БОРЬБА ЗА АФРИКАНЦЕВ
САНТИАГО ХИЛЛ, СОЛИТАРНАЯ гора, возвышающаяся над городом Эльмина, - идеальная точка обзора для понимания многовековой борьбы Европы за контроль над телами чернокожих. Когда португальцы впервые поднялись на эту высоту, они возвели на вершине часовню. Позже они построили небольшой оборонительный вал. В современную эпоху на вершине холма размещался санаторий для прокаженных, а затем школа для национальной индустрии туризма - к сожалению, уже давно закрытая.

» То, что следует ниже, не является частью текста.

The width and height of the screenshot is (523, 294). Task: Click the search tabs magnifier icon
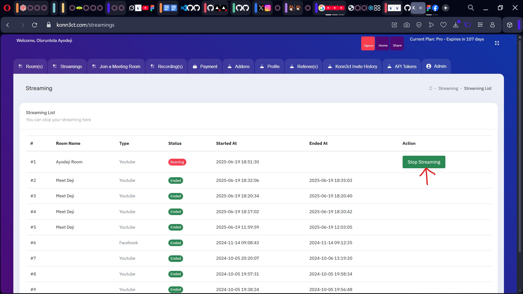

Однако самое большое значение холма Сантьяго (которое, несомненно, упускают почти все, кто посещает Эльмину) заключается в том, что именно здесь Голландия одержала победу над Португалией в 1637 году, что позволило ей, наконец, захватить контроль над Золотым Берегом после десятилетий попыток и положить конец 155-летней гегемонии Лиссабона над торговлей золотом в прибрежной Западной Африке.